I Got 18 tok/s From a 27B Model on a MacBook: MLX + Native MTP Speculative Decoding on Apple Silicon

May 19, 2026 · 12 min read · Local AI / Apple Silicon / Inference Optimization

Running a 27-billion parameter model locally at usable speeds has been the dream since Apple Silicon made unified memory practical. The hardware is there — 48 GB of unified memory on an M4 Pro can hold a quantized 27B model with room to spare. The bottleneck has always been memory bandwidth: ~120 GB/s on the M4 Pro versus ~936 GB/s on an RTX 3090.

That means a dense 27B model at Q4 quantization (~17 GB per forward pass) tops out around 7 tokens per second baseline. Useful for batch tasks, painful for interactive chat.

After a weekend of methodical optimization — trying llama.cpp with MTP, investigating TurboQuant, and finally discovering MTPLX — I went from that 7 tok/s baseline to 18.3 tok/s on the same hardware.
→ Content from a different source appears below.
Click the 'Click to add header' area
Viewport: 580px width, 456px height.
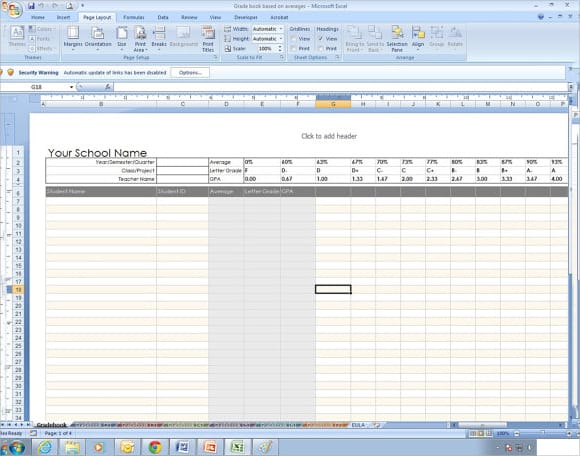329,136
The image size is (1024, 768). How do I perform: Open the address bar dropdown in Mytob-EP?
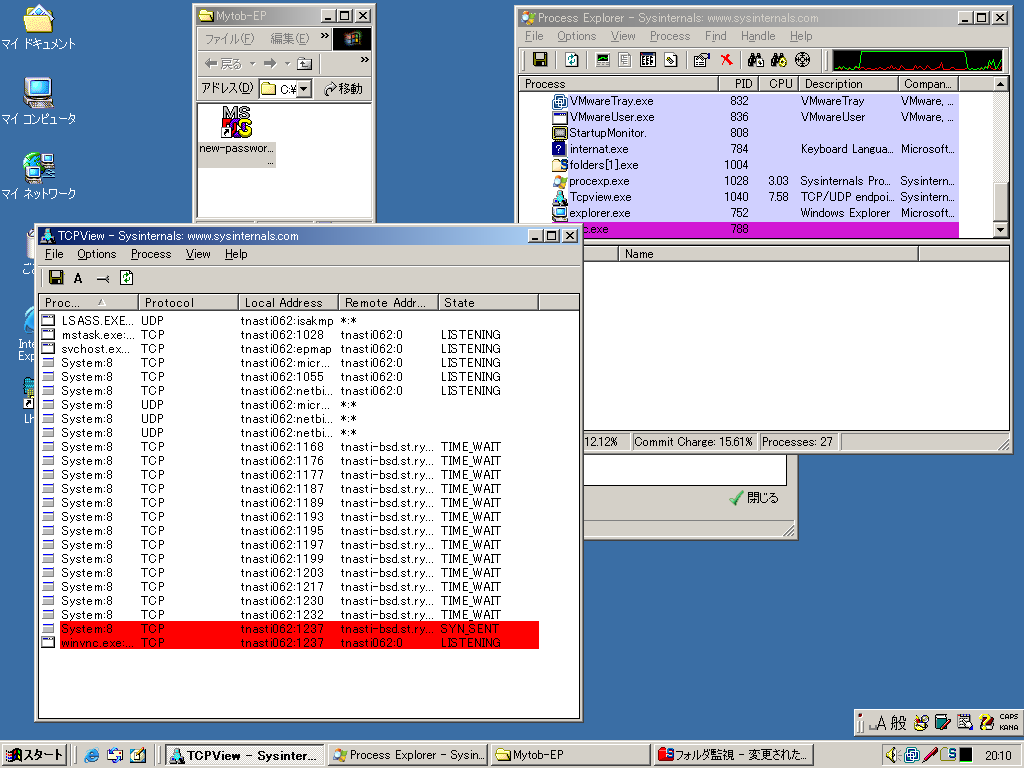tap(303, 89)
That's a 2.6x improvement, and it's mathematically correct sampling, not a greedy approximation.

MTP speculative decoding pipeline on Apple Silicon: draft, verify, accept phases with MTPLX

MTP speculative decoding pipeline on Apple Silicon: from 7 tok/s baseline to 18.3 tok/s with MLX native MTP depth 3

Here's the full journey, the benchmarks, and how I wired it into my AI agent as a local inference backend.

18.3

tok/s decode speed (MTPLX MTP D3)

2.6x

speedup over vanilla inference

~16 GB

model footprint in memory

The Problem: Memory Bandwidth Is Your Ceiling

On Apple Silicon, inference speed for dense models is almost entirely determined by memory bandwidth. The GPU compute is fast enough — it's shuffling 17 GB of weights through the memory controller every single token that creates the bottleneck.
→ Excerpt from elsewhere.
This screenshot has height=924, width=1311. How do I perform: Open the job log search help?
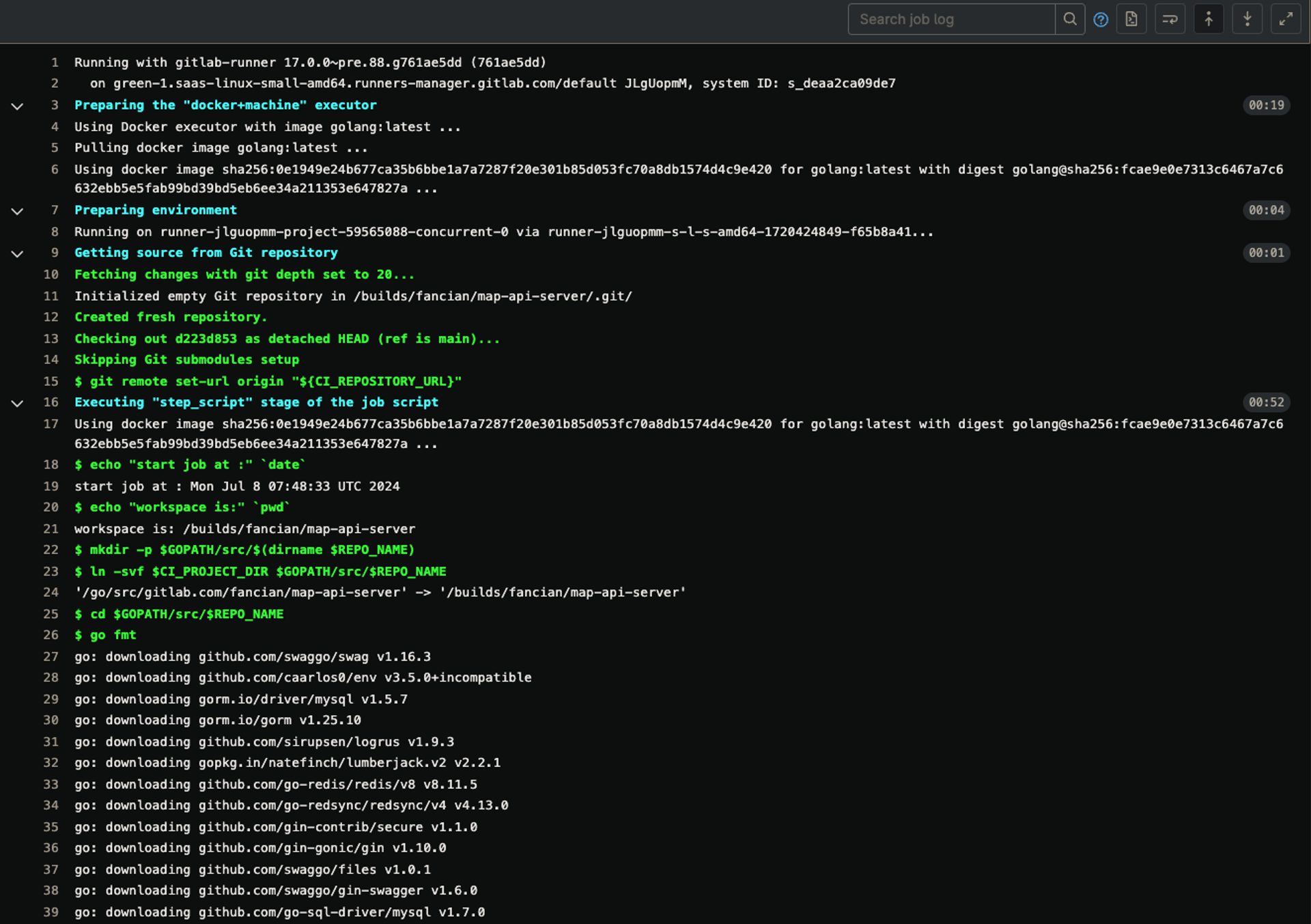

Simple math: 120 GB/s ÷ 17 GB/token ≈ 7 tokens/second theoretical maximum for a 27B Q4 model on M4 Pro. No amount of software optimization changes that fundamental limit. You need to either:

Reduce the data moved per token (smaller model, MoE, or aggressive quantization)
Get more tokens per forward pass (speculative decoding, multi-token prediction)
Both

We went with option two: speculative decoding using the model's own built-in MTP heads.

What Is Multi-Token Prediction (MTP)?

Traditional autoregressive models predict one token at a time. MTP models — like Qwen 3.6 — have additional prediction heads that can draft multiple future tokens in a single forward pass.

The trick is speculative decoding: a "draft" phase proposes K tokens using the cheap MTP heads, then a "verify" phase runs the full model once on all K tokens in parallel. If the draft was correct, you just got K+1 tokens for the price of one verification pass.

The key insight: you're not reducing the bandwidth per forward pass — you're getting more accepted tokens per forward pass. If MTP depth-3 accepts an average of 2 out of 3 drafted tokens, you've roughly tripled your effective throughput.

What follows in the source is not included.